> **REQUEST**
Print the lines of the records from the line with "This screenshot has width=907, height=493." to the line with "point(855,222)", including both, word for word and without the pictures.

> **DATA FOR PROCESSING**

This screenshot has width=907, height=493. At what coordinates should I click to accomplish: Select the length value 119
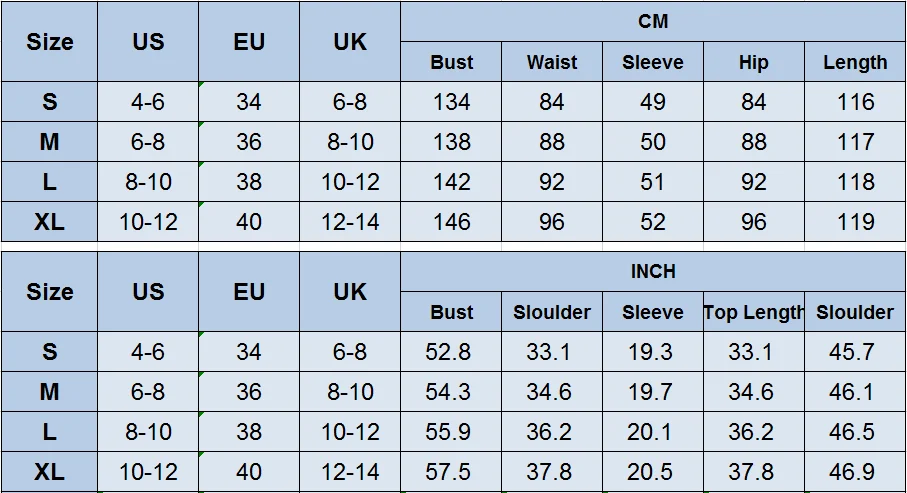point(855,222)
--
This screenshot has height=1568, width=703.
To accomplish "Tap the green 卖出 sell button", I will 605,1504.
* * *
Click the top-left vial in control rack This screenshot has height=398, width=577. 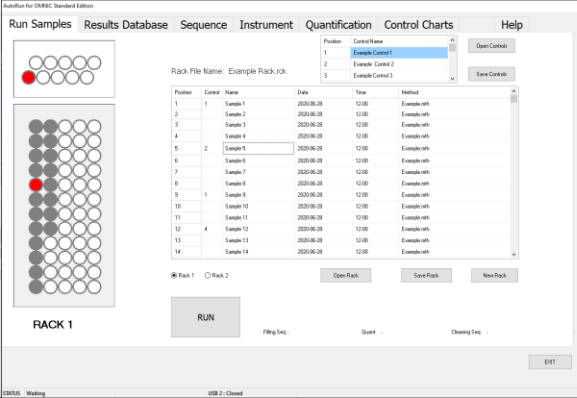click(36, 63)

> **ANSWER TO THE TASK**
This screenshot has width=907, height=493. At what coordinates should I click to accomplish: Select the length value 119
point(855,222)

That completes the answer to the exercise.